**Task instructions**
Among the entries below, please repeat exactly and only the lines from the line containing "Image resolution: width=960" to the line containing "You are a computer-use agent. Viewport: 1174px", both lines included.

**Dataset content**
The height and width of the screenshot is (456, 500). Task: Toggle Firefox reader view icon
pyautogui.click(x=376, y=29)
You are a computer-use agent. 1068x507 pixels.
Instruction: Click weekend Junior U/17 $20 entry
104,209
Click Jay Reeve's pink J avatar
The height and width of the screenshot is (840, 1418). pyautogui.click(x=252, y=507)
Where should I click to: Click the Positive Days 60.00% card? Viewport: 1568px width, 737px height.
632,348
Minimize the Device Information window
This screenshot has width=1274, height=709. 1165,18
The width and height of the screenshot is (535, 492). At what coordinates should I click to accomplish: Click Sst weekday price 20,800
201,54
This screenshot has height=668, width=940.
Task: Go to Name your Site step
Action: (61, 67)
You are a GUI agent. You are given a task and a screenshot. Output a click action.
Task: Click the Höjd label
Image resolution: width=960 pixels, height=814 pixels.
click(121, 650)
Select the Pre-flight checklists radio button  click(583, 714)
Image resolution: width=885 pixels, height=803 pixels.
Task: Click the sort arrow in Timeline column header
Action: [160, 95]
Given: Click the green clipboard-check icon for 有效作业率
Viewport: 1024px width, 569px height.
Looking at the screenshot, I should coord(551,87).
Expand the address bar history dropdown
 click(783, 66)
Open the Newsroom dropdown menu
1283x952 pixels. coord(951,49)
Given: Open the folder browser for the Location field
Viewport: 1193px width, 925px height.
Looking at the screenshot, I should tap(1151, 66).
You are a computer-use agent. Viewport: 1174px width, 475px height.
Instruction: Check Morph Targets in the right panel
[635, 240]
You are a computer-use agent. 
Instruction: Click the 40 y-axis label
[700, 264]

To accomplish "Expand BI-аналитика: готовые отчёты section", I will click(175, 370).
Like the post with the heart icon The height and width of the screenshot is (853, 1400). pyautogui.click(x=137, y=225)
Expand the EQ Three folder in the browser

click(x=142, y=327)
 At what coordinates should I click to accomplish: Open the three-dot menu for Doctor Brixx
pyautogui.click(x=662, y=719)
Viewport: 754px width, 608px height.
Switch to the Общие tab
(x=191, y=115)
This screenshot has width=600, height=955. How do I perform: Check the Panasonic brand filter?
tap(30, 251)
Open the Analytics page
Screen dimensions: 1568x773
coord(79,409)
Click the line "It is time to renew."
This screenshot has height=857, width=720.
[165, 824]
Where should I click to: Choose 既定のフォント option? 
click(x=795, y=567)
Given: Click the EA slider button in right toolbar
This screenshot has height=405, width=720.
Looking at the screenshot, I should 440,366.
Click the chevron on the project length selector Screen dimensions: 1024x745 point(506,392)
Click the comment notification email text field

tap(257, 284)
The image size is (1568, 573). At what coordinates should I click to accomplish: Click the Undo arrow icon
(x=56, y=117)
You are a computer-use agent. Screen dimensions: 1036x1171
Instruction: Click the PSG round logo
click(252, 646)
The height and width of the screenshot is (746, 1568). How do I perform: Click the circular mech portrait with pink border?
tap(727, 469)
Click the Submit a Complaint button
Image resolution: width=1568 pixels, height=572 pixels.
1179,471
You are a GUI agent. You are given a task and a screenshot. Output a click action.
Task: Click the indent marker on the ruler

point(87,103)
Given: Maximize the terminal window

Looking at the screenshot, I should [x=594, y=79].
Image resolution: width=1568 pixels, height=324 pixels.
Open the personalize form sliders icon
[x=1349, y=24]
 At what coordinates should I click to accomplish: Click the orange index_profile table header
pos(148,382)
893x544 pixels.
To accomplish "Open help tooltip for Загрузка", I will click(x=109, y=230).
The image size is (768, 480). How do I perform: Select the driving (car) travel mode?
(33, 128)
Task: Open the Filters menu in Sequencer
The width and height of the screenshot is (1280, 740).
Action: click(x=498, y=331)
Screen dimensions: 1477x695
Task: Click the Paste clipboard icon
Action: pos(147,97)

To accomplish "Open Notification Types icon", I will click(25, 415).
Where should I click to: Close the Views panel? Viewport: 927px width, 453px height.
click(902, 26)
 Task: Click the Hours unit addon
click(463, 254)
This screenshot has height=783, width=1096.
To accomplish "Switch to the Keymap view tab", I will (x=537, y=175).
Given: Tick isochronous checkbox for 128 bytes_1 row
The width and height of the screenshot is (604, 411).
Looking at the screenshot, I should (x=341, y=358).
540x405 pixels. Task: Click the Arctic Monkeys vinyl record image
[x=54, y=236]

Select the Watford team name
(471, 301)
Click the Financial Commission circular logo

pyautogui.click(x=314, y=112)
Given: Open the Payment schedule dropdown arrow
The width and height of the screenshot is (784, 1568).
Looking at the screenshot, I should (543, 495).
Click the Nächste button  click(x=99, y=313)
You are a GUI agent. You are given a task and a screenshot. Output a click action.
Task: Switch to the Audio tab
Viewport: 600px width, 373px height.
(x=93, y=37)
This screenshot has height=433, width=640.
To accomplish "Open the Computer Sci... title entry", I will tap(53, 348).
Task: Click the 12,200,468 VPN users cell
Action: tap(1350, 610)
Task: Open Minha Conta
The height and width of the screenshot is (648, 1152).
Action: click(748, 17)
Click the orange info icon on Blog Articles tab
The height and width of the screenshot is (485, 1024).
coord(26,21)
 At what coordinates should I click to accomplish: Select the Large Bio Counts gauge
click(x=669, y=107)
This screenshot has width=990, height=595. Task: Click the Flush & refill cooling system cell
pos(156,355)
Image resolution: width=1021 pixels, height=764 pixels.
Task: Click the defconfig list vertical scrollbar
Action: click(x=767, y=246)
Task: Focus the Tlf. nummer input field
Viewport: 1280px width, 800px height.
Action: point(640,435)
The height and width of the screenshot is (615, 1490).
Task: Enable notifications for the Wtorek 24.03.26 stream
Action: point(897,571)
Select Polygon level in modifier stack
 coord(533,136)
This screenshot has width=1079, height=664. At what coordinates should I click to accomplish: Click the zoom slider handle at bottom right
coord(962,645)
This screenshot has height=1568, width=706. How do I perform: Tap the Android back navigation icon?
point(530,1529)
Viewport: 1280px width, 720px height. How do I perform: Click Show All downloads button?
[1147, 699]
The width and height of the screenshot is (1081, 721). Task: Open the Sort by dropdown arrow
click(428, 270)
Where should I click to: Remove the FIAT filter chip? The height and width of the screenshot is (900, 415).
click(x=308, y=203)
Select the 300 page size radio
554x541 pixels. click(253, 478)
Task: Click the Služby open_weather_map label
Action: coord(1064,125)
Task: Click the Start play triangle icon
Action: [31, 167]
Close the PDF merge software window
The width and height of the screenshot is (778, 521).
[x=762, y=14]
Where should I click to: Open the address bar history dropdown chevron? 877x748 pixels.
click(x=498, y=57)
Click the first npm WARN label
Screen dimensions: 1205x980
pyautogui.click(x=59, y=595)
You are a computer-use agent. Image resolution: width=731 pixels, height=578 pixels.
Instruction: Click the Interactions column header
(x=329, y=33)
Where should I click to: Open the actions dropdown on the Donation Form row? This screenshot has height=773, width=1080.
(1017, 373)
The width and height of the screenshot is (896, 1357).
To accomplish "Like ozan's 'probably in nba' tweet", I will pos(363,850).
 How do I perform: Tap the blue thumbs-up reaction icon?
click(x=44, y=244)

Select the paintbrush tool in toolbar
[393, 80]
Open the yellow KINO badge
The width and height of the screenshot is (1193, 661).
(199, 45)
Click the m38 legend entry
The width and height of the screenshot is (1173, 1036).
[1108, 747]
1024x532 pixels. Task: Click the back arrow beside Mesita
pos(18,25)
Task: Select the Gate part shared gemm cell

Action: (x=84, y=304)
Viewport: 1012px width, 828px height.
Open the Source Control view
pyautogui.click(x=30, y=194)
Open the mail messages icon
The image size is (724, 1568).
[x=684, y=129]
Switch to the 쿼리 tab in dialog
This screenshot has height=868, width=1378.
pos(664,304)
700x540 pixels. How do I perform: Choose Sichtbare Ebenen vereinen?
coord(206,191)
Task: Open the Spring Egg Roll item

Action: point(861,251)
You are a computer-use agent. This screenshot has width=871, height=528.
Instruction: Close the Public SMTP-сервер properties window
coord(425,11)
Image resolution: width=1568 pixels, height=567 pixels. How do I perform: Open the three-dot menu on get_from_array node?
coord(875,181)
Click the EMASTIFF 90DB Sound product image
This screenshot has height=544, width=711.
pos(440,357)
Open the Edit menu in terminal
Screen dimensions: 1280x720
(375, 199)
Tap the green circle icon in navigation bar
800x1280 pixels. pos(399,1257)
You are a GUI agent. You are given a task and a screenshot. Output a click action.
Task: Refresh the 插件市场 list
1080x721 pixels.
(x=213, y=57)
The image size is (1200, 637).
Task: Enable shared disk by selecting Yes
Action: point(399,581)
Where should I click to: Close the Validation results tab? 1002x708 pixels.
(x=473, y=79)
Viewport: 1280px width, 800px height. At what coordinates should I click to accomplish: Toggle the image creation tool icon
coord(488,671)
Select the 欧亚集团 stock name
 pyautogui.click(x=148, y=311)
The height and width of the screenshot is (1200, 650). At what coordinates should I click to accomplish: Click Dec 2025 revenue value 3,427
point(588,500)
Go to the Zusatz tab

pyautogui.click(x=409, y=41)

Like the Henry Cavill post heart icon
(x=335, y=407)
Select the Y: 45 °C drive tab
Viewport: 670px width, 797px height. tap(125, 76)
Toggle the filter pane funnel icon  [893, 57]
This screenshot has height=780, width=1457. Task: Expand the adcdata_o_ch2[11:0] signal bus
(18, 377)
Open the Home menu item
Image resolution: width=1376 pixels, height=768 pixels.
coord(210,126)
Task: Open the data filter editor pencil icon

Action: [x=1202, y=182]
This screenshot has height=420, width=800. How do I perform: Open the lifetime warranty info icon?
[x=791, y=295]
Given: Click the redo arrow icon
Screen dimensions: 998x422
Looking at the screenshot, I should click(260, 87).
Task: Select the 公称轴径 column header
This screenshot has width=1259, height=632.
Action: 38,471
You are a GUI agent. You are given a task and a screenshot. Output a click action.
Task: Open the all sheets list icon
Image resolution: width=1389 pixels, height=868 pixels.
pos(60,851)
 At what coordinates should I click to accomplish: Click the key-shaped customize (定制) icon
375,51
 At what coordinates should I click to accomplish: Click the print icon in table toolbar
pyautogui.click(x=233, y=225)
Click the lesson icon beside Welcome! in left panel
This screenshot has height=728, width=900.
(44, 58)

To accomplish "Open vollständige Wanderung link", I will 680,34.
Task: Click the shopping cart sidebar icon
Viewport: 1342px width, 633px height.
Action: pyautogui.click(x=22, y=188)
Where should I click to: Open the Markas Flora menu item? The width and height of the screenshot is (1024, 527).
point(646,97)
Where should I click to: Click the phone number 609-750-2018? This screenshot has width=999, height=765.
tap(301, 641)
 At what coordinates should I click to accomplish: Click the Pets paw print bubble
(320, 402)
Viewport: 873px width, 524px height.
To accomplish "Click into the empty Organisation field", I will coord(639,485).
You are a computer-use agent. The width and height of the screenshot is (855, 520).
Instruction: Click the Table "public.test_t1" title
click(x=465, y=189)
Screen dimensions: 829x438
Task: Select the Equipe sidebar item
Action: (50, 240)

**Answer section**
Image resolution: width=960 pixels, height=814 pixels.
click(121, 650)
Select the Pre-flight checklists radio button  click(583, 714)
Image resolution: width=885 pixels, height=803 pixels.
Task: Click the sort arrow in Timeline column header
Action: [160, 95]
Given: Click the green clipboard-check icon for 有效作业率
Viewport: 1024px width, 569px height.
Looking at the screenshot, I should coord(551,87).
Expand the address bar history dropdown
 click(783, 66)
Open the Newsroom dropdown menu
1283x952 pixels. coord(951,49)
Given: Open the folder browser for the Location field
Viewport: 1193px width, 925px height.
Looking at the screenshot, I should tap(1151, 66).
You are a computer-use agent. Viewport: 1174px width, 475px height.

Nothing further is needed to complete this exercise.